PROVIDED TEXT:
▬▬▬
The Regents’ report was issued days later. It found that Olens was aware of the tunnel rule's implementation and did not prevent it. It also found that Olens acted contrary to the University System Office's instruction to provide it with notice of any policy changes made in response to the cheerleaders’ kneeling. Finally, it questioned a justification KSU officials gave for the tunnel rule, that it was designed to eliminate a two-minute gap in the pregame music, implying that the justification was likely pretextual given the timing of the rule's implementation and the fact that the two-minute gap was remedied by other means.

B. Procedural History

In a single action, Dean sued two groups of defendants. In Count 1, she alleged that Olens, Whitlock, and Griffin deprived her of her expressive speech rights under the First and Fourteenth Amendments. See 42 U.S.C. § 1983. Count 1 is not relevant to this appeal.6

In Count 2, Dean alleged that Ehrhart and Warren conspired to deprive her of her constitutional rights.7 See 42 U.S.C. § 1985(3). Dean alleged that Warren engaged in the conspiracy "because of her race," that is, because Dean and her protesting teammates are African American. Id. ¶ 50. She also alleged that Warren engaged in the conspiracy "because ... she was protesting police brutality against African Americans." Id.
▬▬▬
INFORMATION SHOWN:
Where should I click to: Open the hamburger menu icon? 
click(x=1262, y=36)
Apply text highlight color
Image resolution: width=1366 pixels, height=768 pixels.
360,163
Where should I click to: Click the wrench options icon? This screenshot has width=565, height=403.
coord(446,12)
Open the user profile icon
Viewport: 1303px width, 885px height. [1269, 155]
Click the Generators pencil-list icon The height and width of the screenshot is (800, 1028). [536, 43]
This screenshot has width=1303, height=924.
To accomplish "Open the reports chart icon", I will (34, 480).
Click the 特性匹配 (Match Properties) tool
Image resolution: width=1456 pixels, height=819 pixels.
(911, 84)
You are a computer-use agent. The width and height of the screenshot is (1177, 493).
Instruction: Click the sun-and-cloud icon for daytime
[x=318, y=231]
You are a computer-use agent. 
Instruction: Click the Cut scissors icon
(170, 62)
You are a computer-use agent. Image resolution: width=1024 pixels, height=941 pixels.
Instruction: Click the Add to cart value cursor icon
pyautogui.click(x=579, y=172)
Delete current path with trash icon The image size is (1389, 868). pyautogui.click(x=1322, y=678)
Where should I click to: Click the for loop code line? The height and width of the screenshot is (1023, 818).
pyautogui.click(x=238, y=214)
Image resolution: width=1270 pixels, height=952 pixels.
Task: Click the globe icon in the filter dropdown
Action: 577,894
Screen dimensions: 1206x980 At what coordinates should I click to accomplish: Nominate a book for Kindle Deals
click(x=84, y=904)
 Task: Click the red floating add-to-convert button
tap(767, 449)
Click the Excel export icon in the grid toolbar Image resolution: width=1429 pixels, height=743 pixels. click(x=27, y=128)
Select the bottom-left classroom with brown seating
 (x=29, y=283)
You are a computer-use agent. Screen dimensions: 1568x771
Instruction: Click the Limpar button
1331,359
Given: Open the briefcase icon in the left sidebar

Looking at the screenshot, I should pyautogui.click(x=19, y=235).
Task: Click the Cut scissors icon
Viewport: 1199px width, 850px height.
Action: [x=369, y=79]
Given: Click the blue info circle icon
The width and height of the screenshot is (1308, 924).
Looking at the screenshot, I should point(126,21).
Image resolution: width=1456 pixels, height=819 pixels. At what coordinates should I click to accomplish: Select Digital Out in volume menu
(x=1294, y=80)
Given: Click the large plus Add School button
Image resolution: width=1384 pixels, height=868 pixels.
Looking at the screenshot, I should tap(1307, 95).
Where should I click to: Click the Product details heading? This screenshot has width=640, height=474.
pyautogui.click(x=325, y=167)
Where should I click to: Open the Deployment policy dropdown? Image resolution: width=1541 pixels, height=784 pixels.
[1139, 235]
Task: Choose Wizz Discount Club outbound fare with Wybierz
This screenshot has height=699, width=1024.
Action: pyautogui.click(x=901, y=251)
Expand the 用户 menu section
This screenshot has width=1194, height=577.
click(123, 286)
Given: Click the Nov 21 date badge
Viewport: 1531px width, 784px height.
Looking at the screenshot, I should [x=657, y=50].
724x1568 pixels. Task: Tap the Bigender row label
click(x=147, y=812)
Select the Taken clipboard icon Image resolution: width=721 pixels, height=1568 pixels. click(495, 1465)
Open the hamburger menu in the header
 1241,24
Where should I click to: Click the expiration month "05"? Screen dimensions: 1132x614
▬▬▬
TASKS TO COMPLETE:
[a] From the court passage, extract the words from "The Regents’ report" to "by other means.".
[b] Based on the court passage, does each statement agree with it? Answer yes or no for each and quote the words that decide it. (i) The Regents' report found that Olens stopped the tunnel rule from being implemented. (ii) Count 1 is relevant to the appeal. (iii) In Count 2, Dean alleged that Ehrhart and Warren conspired to deprive her of her constitutional rights.
[c] According to the court passage, what justification did KSU officials give for the tunnel rule?

THE RESPONSES:
[a]
The Regents’ report was issued days later. It found that Olens was aware of the tunnel rule's implementation and did not prevent it. It also found that Olens acted contrary to the University System Office's instruction to provide it with notice of any policy changes made in response to the cheerleaders’ kneeling. Finally, it questioned a justification KSU officials gave for the tunnel rule, that it was designed to eliminate a two-minute gap in the pregame music, implying that the justification was likely pretextual given the timing of the rule's implementation and the fact that the two-minute gap was remedied by other means.

[b]
(i) No: "It found that Olens was aware of the tunnel rule's implementation and did not prevent it."
(ii) No: "Count 1 is not relevant to this appeal."
(iii) Yes: "In Count 2, Dean alleged that Ehrhart and Warren conspired to deprive her of her constitutional rights."

[c] They said it was designed to eliminate a two-minute gap in the pregame music.